The run game got both good and bad news this week as rookie Evan Hull hit injured reserve, Zack Moss was a full participant in practice Wednesday, and guard Quentin Nelson and tackle Braden Smith both missed practice Wednesday. As things currently stand, I expect Moss to return from a broken arm suffered in the preseason to reclaim the lead role, while the two offensive linemen are situations worth monitoring considering the Colts boast a top-10 unit on paper. Either way, the matchup should be considered a strength-on-strength matchup after the Texans held the Ravens to just 3.4 yards per carry in Week 1. The fantasy points against numbers will not look pretty after the Texans ceded three rushing scores against, but those scores came from four yards, two yards, and two yards out. In other words, I don’t expect the Colts, considering the offensive minds behind the design of their offense, to lean on the ground game in this matchup. The obvious exception to that assertion is via the legs of Richardson, who should see a floor of eight to 12 carries in a standard week, with an upside for much more.

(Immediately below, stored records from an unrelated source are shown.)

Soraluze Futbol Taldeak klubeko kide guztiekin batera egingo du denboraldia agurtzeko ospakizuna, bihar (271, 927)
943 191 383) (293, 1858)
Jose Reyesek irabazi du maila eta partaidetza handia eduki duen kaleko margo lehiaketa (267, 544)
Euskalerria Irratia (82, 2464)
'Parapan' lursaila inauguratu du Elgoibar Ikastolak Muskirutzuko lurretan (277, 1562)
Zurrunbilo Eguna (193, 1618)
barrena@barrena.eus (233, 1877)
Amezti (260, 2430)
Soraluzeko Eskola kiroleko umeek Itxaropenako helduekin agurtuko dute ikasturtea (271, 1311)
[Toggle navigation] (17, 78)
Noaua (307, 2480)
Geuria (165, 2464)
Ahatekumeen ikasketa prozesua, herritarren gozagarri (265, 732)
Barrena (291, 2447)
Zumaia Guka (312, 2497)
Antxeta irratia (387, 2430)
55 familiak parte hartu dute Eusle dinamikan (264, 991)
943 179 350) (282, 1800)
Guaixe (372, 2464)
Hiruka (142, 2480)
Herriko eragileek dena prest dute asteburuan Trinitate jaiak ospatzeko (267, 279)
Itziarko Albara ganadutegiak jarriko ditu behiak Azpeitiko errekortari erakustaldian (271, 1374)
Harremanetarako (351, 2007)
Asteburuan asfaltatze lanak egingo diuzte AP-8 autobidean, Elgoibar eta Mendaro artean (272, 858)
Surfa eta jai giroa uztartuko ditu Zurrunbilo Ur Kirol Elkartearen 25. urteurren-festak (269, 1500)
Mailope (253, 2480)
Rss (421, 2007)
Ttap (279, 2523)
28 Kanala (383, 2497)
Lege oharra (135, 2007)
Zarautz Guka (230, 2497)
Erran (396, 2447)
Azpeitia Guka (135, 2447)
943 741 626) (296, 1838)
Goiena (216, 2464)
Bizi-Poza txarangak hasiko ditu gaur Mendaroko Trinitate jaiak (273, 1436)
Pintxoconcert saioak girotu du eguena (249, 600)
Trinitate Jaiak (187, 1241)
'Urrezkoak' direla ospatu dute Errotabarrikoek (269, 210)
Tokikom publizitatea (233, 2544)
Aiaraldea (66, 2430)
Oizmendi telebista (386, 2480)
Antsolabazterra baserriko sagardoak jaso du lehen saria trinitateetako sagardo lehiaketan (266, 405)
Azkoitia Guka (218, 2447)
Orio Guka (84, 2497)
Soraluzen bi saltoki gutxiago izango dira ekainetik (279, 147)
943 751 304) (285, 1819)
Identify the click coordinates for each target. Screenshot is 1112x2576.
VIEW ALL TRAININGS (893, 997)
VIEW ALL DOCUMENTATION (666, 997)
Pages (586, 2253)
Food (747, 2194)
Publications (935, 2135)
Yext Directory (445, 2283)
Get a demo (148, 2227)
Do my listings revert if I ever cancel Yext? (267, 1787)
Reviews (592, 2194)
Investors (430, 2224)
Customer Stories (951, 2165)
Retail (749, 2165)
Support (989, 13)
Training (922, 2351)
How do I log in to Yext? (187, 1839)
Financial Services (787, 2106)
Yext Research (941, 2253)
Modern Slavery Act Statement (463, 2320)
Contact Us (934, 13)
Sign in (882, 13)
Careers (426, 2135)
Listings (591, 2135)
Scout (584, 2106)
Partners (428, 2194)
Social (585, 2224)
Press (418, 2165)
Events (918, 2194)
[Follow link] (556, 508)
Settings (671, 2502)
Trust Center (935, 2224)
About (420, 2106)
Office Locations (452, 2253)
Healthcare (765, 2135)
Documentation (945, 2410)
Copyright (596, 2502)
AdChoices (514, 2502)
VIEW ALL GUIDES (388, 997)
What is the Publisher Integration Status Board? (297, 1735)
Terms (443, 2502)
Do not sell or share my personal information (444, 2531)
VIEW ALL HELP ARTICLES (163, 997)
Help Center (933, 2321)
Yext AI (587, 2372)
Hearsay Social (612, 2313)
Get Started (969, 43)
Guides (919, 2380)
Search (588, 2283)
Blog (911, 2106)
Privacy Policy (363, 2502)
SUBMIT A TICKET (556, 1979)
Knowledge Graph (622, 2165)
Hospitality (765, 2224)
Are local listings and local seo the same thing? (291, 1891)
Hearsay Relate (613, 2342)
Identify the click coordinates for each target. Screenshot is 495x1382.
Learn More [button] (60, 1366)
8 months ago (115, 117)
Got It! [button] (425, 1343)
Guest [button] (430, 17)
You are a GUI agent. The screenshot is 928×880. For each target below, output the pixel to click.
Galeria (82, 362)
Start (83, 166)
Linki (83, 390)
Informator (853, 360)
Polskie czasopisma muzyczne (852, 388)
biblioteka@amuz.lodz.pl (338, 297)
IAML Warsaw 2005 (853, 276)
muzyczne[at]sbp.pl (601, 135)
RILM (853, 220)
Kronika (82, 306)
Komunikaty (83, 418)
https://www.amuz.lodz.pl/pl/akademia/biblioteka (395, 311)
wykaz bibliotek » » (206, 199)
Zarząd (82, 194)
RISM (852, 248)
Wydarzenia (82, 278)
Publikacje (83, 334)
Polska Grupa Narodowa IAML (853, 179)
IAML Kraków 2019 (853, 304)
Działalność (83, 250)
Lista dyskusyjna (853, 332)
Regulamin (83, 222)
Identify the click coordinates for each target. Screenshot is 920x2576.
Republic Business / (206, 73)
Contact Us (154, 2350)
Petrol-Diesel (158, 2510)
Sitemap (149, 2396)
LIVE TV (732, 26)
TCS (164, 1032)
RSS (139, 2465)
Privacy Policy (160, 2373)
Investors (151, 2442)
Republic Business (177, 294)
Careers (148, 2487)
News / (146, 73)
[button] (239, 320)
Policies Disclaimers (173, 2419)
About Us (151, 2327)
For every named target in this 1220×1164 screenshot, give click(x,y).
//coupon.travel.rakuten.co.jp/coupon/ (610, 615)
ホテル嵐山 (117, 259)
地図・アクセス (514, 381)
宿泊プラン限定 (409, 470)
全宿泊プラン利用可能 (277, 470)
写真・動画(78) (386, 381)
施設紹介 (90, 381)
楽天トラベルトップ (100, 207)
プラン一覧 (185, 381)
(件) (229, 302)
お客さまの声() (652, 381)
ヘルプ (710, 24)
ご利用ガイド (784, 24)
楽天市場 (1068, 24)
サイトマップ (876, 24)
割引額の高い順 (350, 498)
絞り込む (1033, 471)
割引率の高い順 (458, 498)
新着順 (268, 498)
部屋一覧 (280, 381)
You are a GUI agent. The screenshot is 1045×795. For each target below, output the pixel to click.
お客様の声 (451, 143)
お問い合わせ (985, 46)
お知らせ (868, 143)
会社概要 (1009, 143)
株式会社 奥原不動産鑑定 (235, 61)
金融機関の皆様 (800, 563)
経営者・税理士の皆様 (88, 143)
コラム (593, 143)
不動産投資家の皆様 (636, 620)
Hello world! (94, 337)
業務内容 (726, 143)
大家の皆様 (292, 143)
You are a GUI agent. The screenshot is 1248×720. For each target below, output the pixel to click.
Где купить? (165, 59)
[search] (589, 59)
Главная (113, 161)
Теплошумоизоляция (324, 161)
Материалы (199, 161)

The heavy zone rates and moderate blitz rates from the Texans predictably led to a low defensive aDOT against in their Week 1 game against the Ravens (5.4, sixth shallowest in the league), which should be the case again here after the Colts were fine attacking the short-to-intermediate areas of the field in Week 1. Indianapolis ran an offense based primarily from 11-personnel in Week 1, with Michael Pittman and Alec Pierce operating as nearly every-down wide receivers, Josh Downs operating as the primary slot weapon with a healthy 79 percent snap rate, and sprinkles of 12-personnel mixed in with Kylen Granson operating as the primary tight end (61 percent snap rate, Mo Alie-Cox the “starter” and the best all-around tight end left on the roster (42 percent snap rate), and Drew Ogletree mixing in for heavy alignments (21 percent snap rate). This looks like another game where the Colts will be fine running an uptempo offense focused on the athleticism of Richardson and the intermediate abilities of Michael Pittman.